Is it a tablet with a keyboard or a laptop with a removable screen?
Semantics, my friends, semantics. For a limited time, and while supplies last, Lenovo has the refurbished Yoga Tablet 2 10 with keyboard for $179 shipped. It fits the definition of a hybrid PC, and it sold new for $369.99 when it debuted just a few months ago. (It currently runs $349.99.)
Because there are a lot of Yoga products in Lenovo’s lineup, let me cut to the chase on this one: It’s a Windows 8.1-powered system running on an Intel Atom processor. And in case the “10” in the name didn’t give it away, it features a 10.1-inch touchscreen display — an impressive one at that, an IPS panel running at 1,920×1,080 pixels. That resolution is overkill at this size, but overkill of the best kind.
Other key specs include 2GB of RAM, 32GB of solid-state storage (expandable via microSD cards), front and rear cameras and a battery that’s good for up to 18(!) hours of runtime between charges, according to Lenovo.
CNET’s review of the Yoga Tablet 2 doesn’t include any lab testing of the battery, but writer Nate Ralph noted this: “My use consisted of lots of video streaming and Web browsing, and I easily made it through two days before plugging the tablet in.”
The other notable feature here is the Bluetooth keyboard, which clips to the bottom of the screen via magnets (weak ones, alas, according to Nate). My thinking: If you’re working at a desk, why bother physically connecting the two at all? Just prop the screen up via its built-in kickstand and position the keyboard wherever it’s most comfortable, as shown in the photo here.
Overall, Nate found the Yoga “a great tablet,” and that was based on a $370 price tag. Typically when I find a Windows tablet at $179, it’s a Surface running Windows RT (barf) — keyboard not included. Oh, and never mind the fact that it’s a refurb: Lenovo gives you the same one-year warranty that new Yogas get. Woot!

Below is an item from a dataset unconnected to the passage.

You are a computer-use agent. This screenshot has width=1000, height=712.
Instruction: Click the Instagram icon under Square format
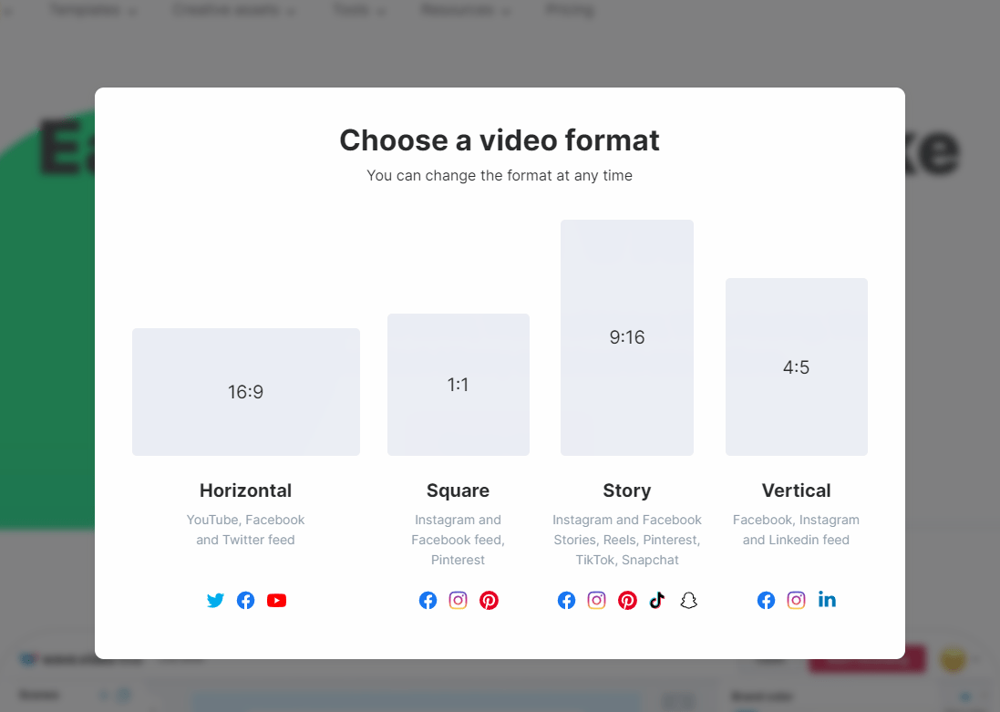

Bonus deal: Game time! Just in time for the weekend, the Humble Relic Bundle offers up a wealth of real-time strategy goodness. The games include Company of Heroes, Warhammer 40,000 and all manner of sequels and expansion packs to go with them. Pay as little as $1 to get four games, $6 and change for eight games or $15 for the whole enchilada — which, incidentally, would cost you a whopping $235 if purchased separately. Some great charities benefit, too.